L'ancien PDG du bras immobilier du Fonds de solidarité FTQ Guy Gionet recevait les conseils de l'entrepreneur Tony Accurso dans des dossiers d'investissement impliquant ses compétiteurs.

Les audiences de la commission Charbonneau ont repris hier avec le témoignage de Guy Gionet, grand patron de la SOLIM (rebaptisé Fonds immobilier de solidarité FTQ) de 2004 à 2009. Des extraits d'écoute électronique de conversations entre M. Accurso et M. Gionet, diffusés hier à la commission Charbonneau, ont démontré l'ascendant qu'avait l'entrepreneur en construction.

Dans une conversation enregistrée en février 2009, Accurso suggère carrément à Gionet de ne pas rencontrer Joe Borsellino, de Construction Garnier.

«C'est soit je lui donne rendez-vous pis regarde, je fais le corporate. Je l'écoute, pis je dis rien. En disant écoute, on va voir ce qu'on peut faire», lui répondra Gionet. «Je vais plutôt jouer la game», poursuivra-t-il.

«Rencontre-le, pis tu peux chialer, tu peux patiner pis toute la patente», acquiescera ensuite Accurso.

«Je te dirai de toute façon qu'est-ce qu'il veut», répondra Gionet.

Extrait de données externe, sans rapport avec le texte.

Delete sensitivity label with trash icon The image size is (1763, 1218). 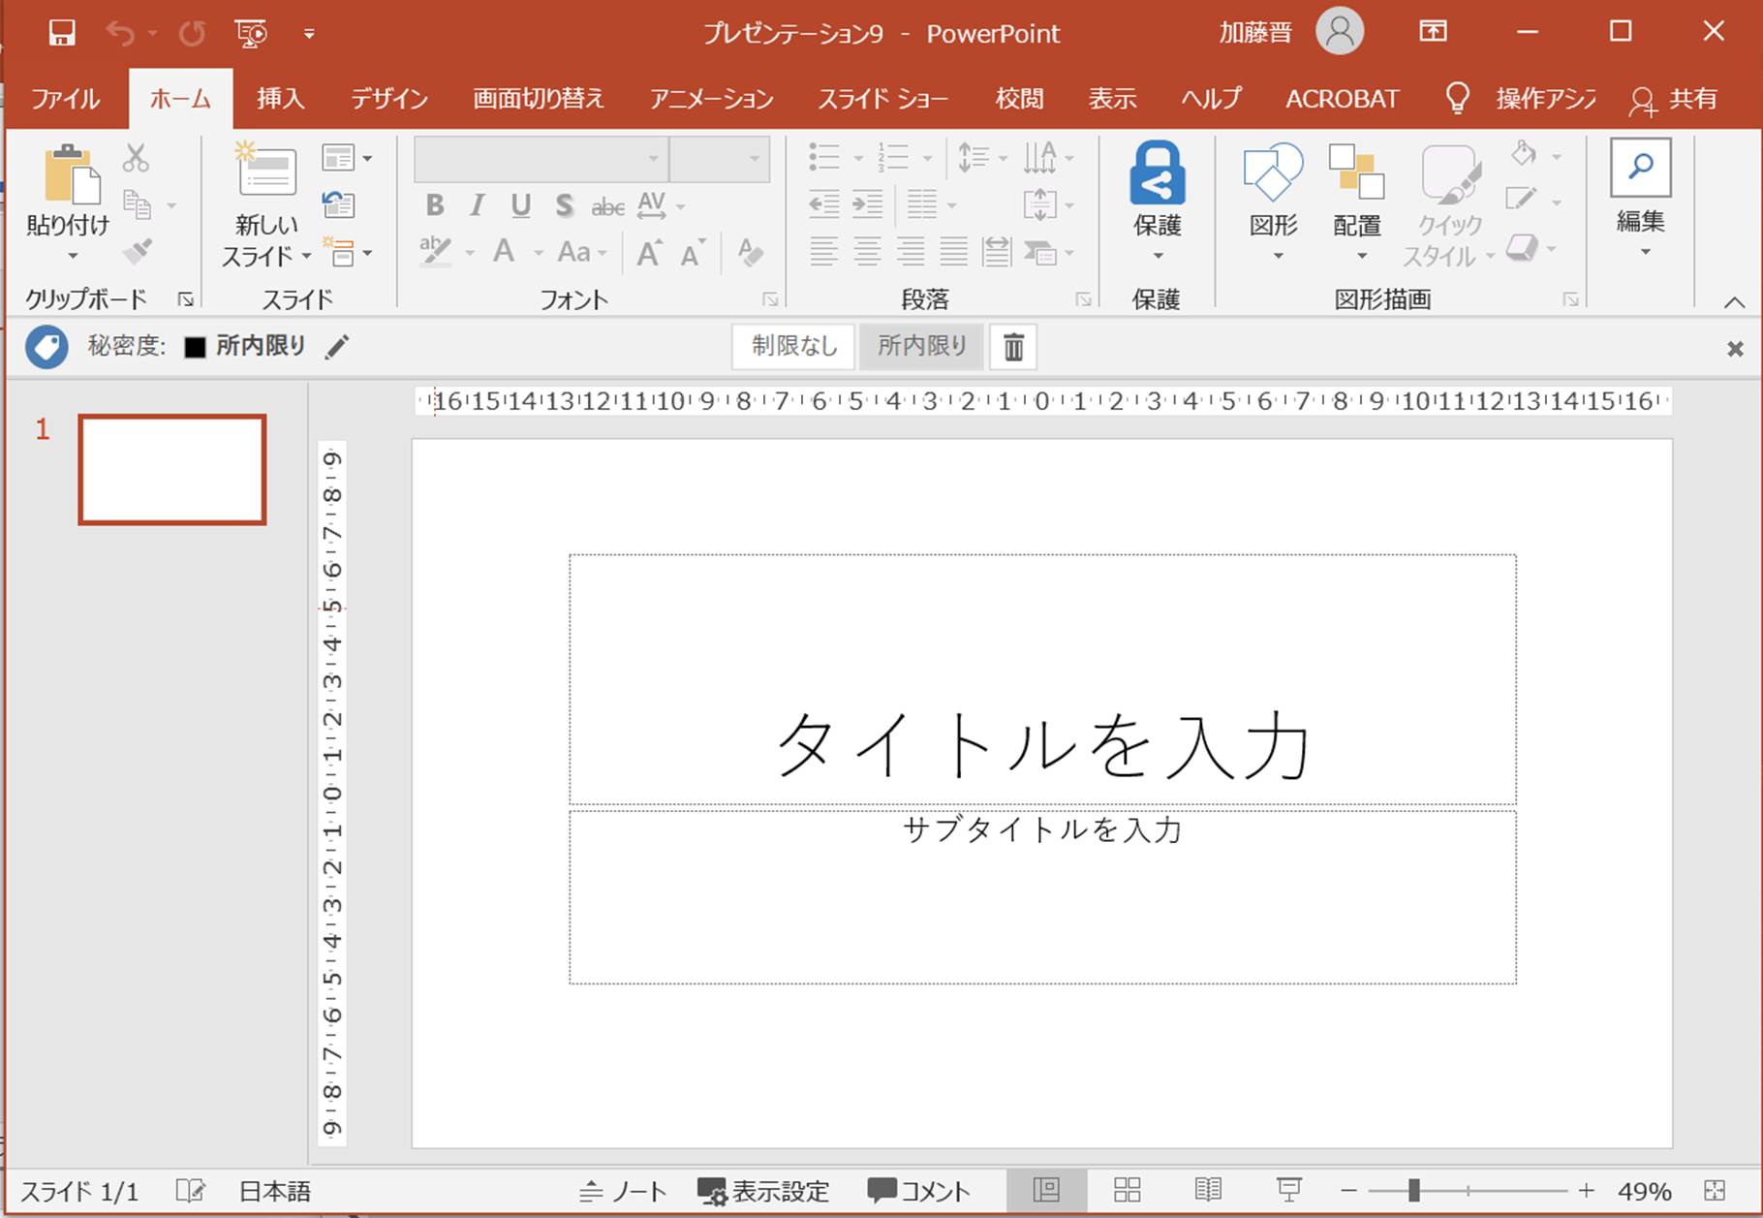[x=1013, y=347]
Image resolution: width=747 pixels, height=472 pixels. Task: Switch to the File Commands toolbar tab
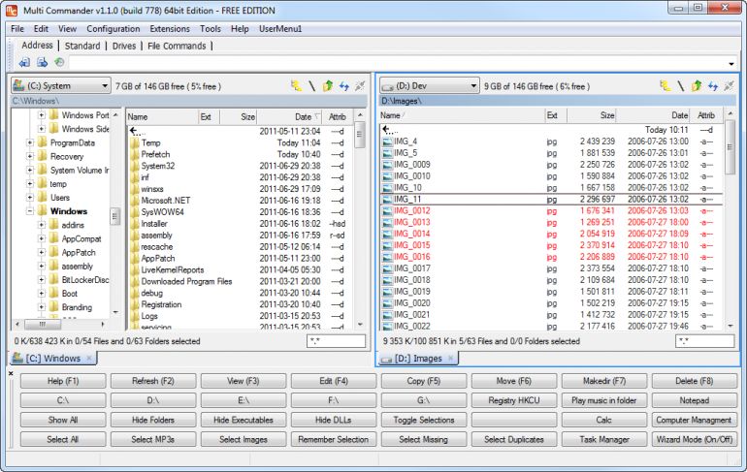[x=177, y=46]
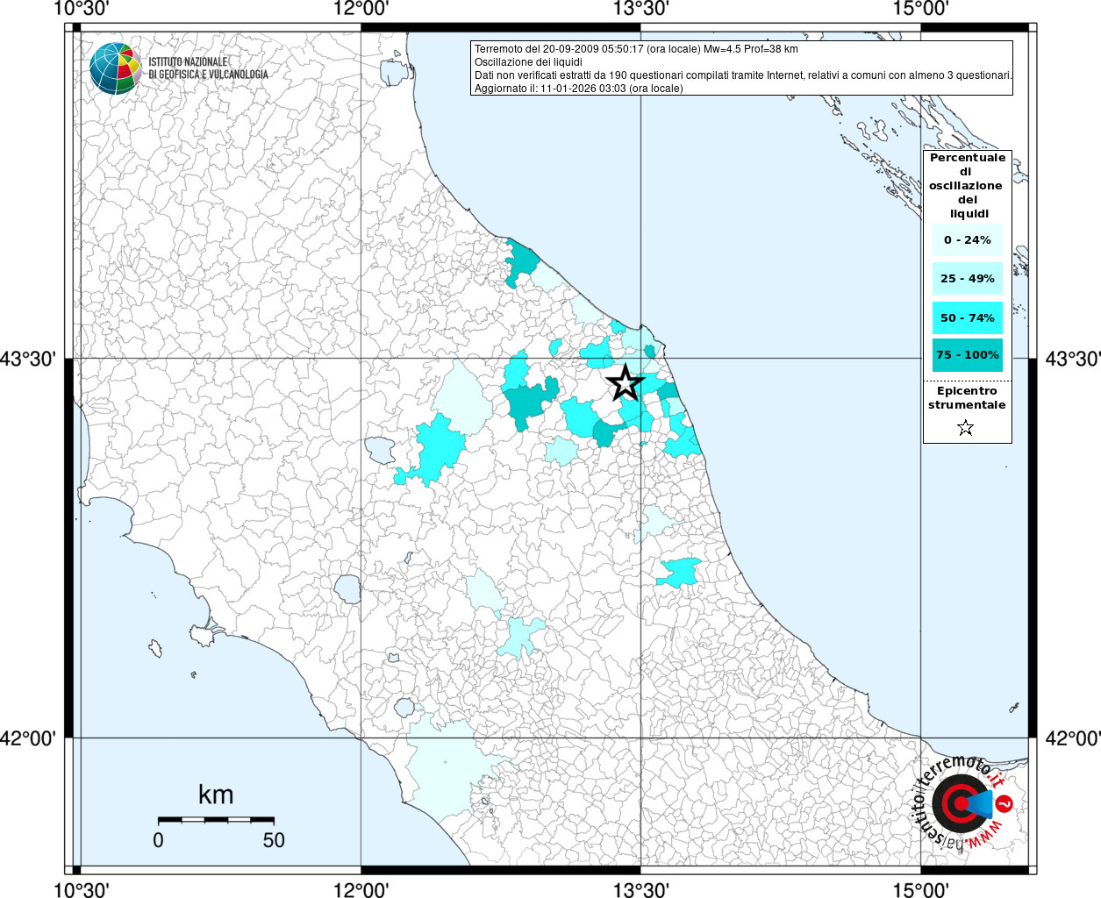
Task: Click the INGV globe logo
Action: 116,68
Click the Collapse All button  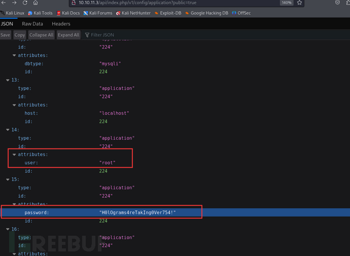(41, 35)
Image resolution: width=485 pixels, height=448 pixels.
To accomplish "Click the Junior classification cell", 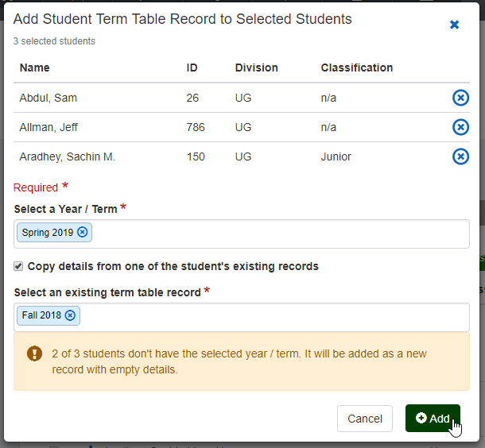I will [336, 156].
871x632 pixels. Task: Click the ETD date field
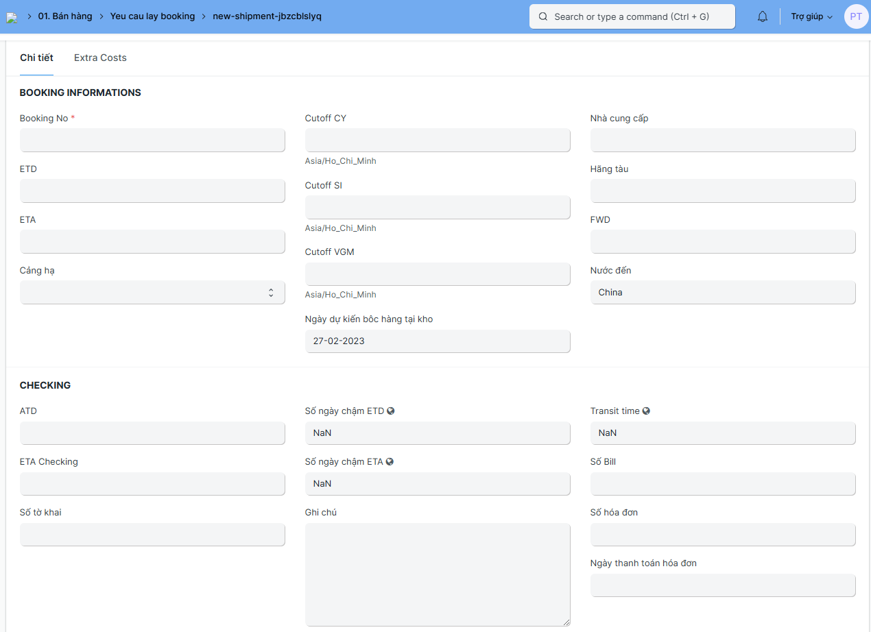[x=152, y=191]
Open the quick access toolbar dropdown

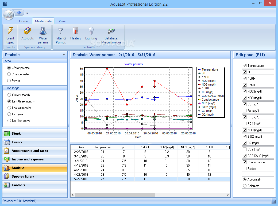point(27,13)
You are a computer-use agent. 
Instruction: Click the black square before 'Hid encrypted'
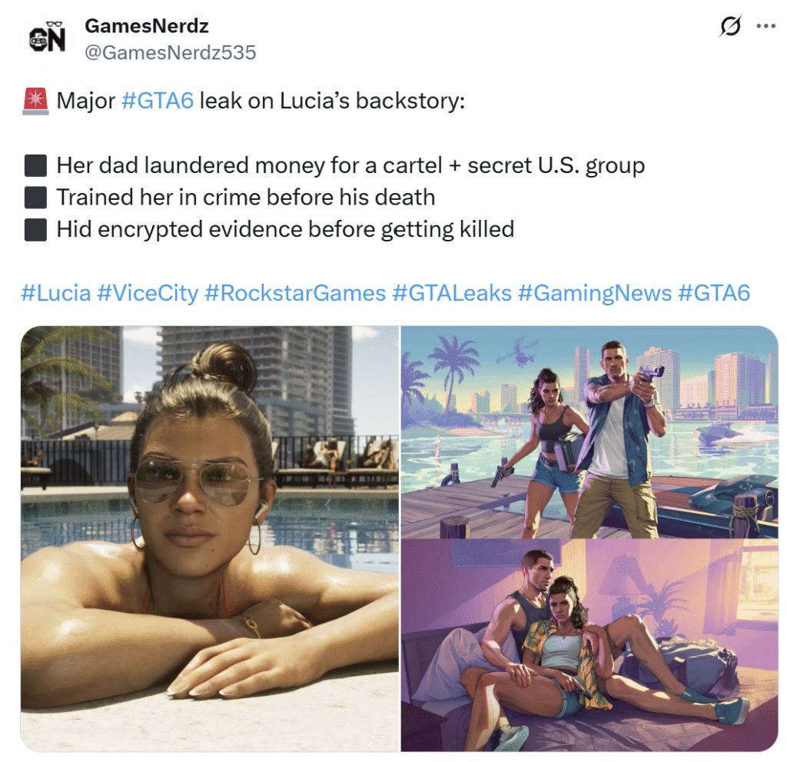[x=35, y=230]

Dans une autre conversation interceptée par les policiers un mois plus tôt, Accurso informe Gionet qu'il ne veut pas s'associer avec l'entrepreneur Tony Magi dans l'achat d'un terrain à LaSalle.

«Écoute, il veut que je fasse les mêmes conditions que je t'avais faites», l'informera Gionet au sujet du financement.

«Non, non, non», répondra Accurso du tac au tac. «Moi, je veux rien savoir de ce gars-là. Faque il y a deux choix: qu'il prend au complet son osti de terrain, c'est à lui pis il le garde, pis qu'il se le fourre dans le cul.»

«C'est ça, on va en trouver d'autres», répliquera Gionet.

Devant la commission, Gionet s'est défendu en affirmant que malgré ses conseils, Accurso n'a «jamais empêché» une rencontre ou quelqu'un de faire affaire avec la SOLIM.

Gionet a toutefois témoigné que Tony Accurso, un partenaire d'affaires de longue date, avait des «entrées directes» pour présenter ses dossiers à la SOLIM.

Or, Michel Arsenault, l'ancien président de la FTQ, a déjà déclaré publiquement qu'il n'y avait pas eu de «fast-track» pour favoriser ses projets.

Arsenault était-il au courant de l'accès privilégié de M. Accurso? a demandé le procureur de la commission, Me Simon Tremblay. «Oui, oui, je comprends qu'ils étaient des amis très proches», a-t-il répondu.

Forcé de quitter la tête du bras immobilier du Fonds de solidarité FTQ en 2009 après une «vérification interne» sur sa décision de financer des projets d'un proche des Hells Angels, Guy Gionet a tout de même continué d'y être consultant pendant quatre ans, a-t-on appris hier.

Indemnité de 1,3 million

Depuis son départ, il a empoché une indemnité de départ de 1,3 million. Cette entente prévoyait qu'il soit disponible durant quatre ans pour aider la nouvelle direction et assurer le suivi des dossiers.

Dans le cadre de son témoignage, Gionet a aussi admis avoir habité durant six mois dans un condo appartenant à Marton, une compagnie à laquelle Accurso était associé. Gionet dit avoir fait six chèques de 1000$, mais soutient qu'ils n'ont jamais été encaissés. Il n'a cependant jamais séjourné sur le yacht de Tony Accurso.

Le témoignage de Gionet a aussi démontré l'influence de l'ancien président de la FTQ construction Jean Lavallée à la SOLIM. À l'époque, Lavallée était président du CA de la SOLIM. Gionet dit qu'il considérait Lavallée comme son patron et qu'il devait «répondre à ses instructions». Il l'informait d'ailleurs de ses décisions avant les autres membres du CA.

Dans une autre conversation téléphonique qui s'est tenue en 2009, un homme dont l'identité n'a pas été révélée demande à Gionet si les rumeurs concernant les activités possiblement criminelles d'Accurso le «fatiguent» ?

«C'est sûr que c'est fatigant au niveau de la réputation, mais c'est pas criminel», répondra Gionet.